This repository is to practice writing different types of filters
The code in this directory is heavily inspired/ripped from https://github.com/rlabbe/Kalman-and-Bayesian-Filters-in-Python. It is a great resource for learning more about filters.
The kalman_*
files implement the base Kalman filter in different ways.
The UKF_one_file.py
file takes the UKF code from the rlabbe repository above, and writes it all in one file so it can be easier to see what is happening.
The plot generated by UKF_one_file.py
can be directly compared with the plot generated from UKF_rlabbe.py
.
UKF_one_file.py
and UKF_rlabbe.py
is the direct implementation from the Robot Localization - A Fully Worked Example
section of https://github.com/rlabbe/Kalman-and-Bayesian-Filters-in-Python/blob/master/10-Unscented-Kalman-Filter.ipynb.
UKF.py
contains my own implementation of the UKF and sigma point functions.
sim.py
contains the code to simulate a diff-drive robot in an environment with landmarks while also running a UKF to perform state estimation.
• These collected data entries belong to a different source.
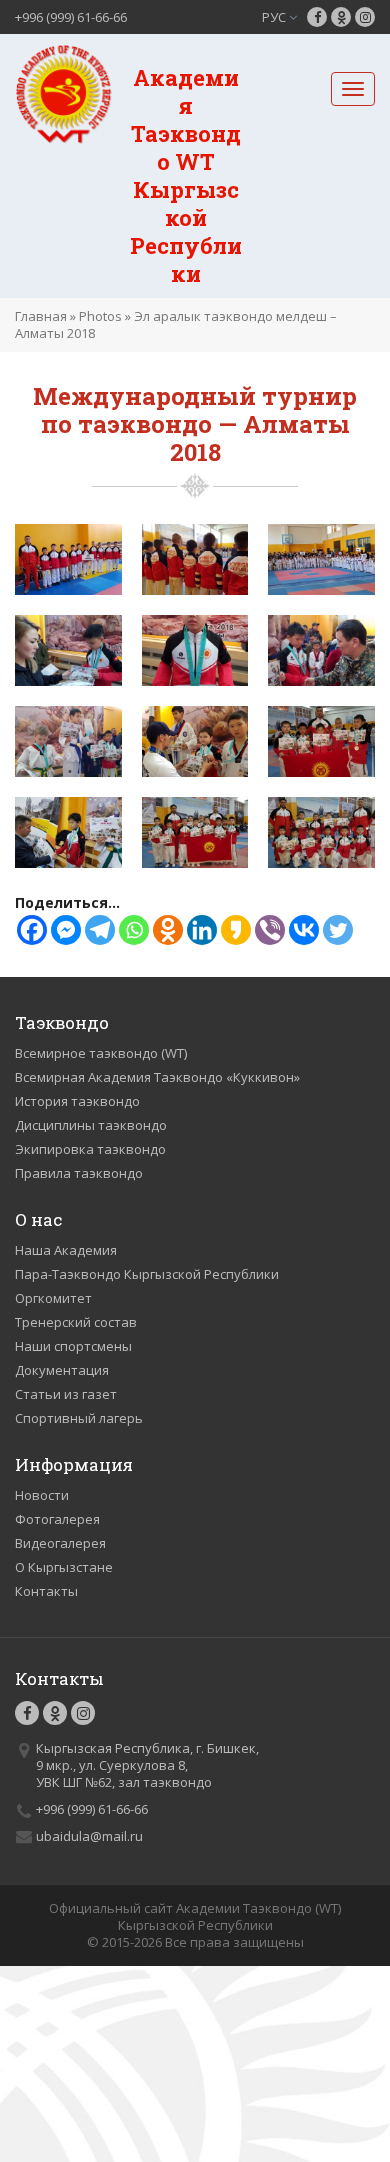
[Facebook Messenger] (66, 930)
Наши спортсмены (73, 1346)
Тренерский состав (76, 1322)
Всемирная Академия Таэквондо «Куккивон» (157, 1077)
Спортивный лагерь (79, 1418)
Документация (62, 1370)
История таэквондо (77, 1101)
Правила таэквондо (79, 1173)
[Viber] (270, 930)
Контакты (46, 1591)
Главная (41, 316)
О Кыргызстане (64, 1567)
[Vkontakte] (304, 930)
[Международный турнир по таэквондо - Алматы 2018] (68, 557)
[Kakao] (236, 930)
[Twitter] (338, 930)
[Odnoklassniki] (168, 930)
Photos (100, 316)
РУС (275, 17)
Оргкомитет (53, 1298)
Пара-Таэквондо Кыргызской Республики (147, 1274)
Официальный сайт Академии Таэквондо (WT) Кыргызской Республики (195, 1916)
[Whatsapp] (134, 930)
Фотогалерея (57, 1519)
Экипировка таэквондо (90, 1149)
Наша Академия (66, 1250)
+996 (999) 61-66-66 (71, 17)
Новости (42, 1495)
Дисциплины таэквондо (91, 1125)
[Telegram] (100, 930)
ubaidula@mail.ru (89, 1836)
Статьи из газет (66, 1394)
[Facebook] (32, 930)
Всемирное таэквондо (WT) (101, 1053)
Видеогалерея (60, 1543)
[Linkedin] (202, 930)
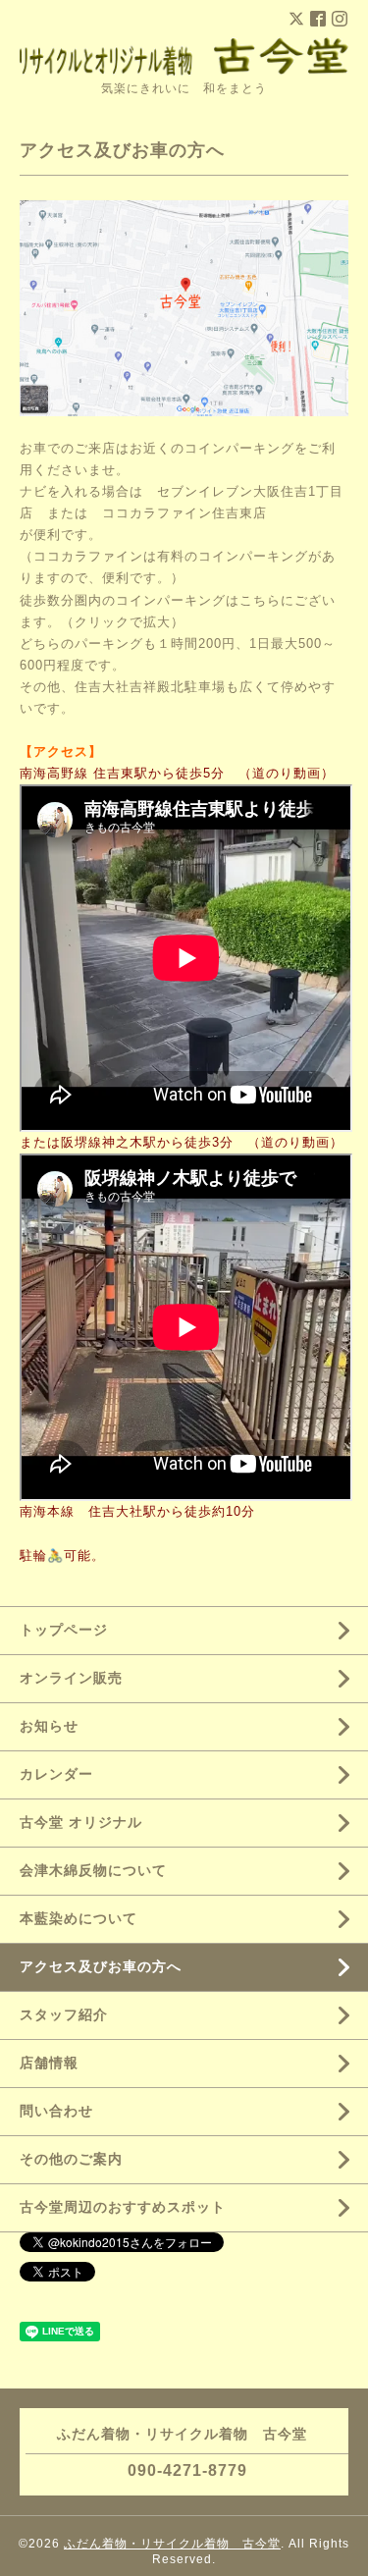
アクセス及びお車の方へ (101, 1966)
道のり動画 (286, 773)
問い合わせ (56, 2111)
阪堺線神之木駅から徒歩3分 (147, 1142)
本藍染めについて (78, 1918)
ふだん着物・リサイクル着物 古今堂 (172, 2543)
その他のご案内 (71, 2159)
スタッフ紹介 (64, 2014)
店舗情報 (49, 2062)
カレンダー (56, 1774)
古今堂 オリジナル (81, 1822)
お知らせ (49, 1726)
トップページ (64, 1629)
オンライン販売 (71, 1678)
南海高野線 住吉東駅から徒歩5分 (122, 773)
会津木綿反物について (93, 1870)
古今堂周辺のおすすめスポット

To run the simulation, simply execute the following from the filtering_sandbox/filtering_sandbox
directory:
python3 sim.py
Click on the animation window to make sure it is active.
You can control the robot by pressing the up
, left
, and right
keys.
The gray ellipse is the covariance after the predict stage of the UKF, and the green ellipse is the covariance after the update stage of the UKF.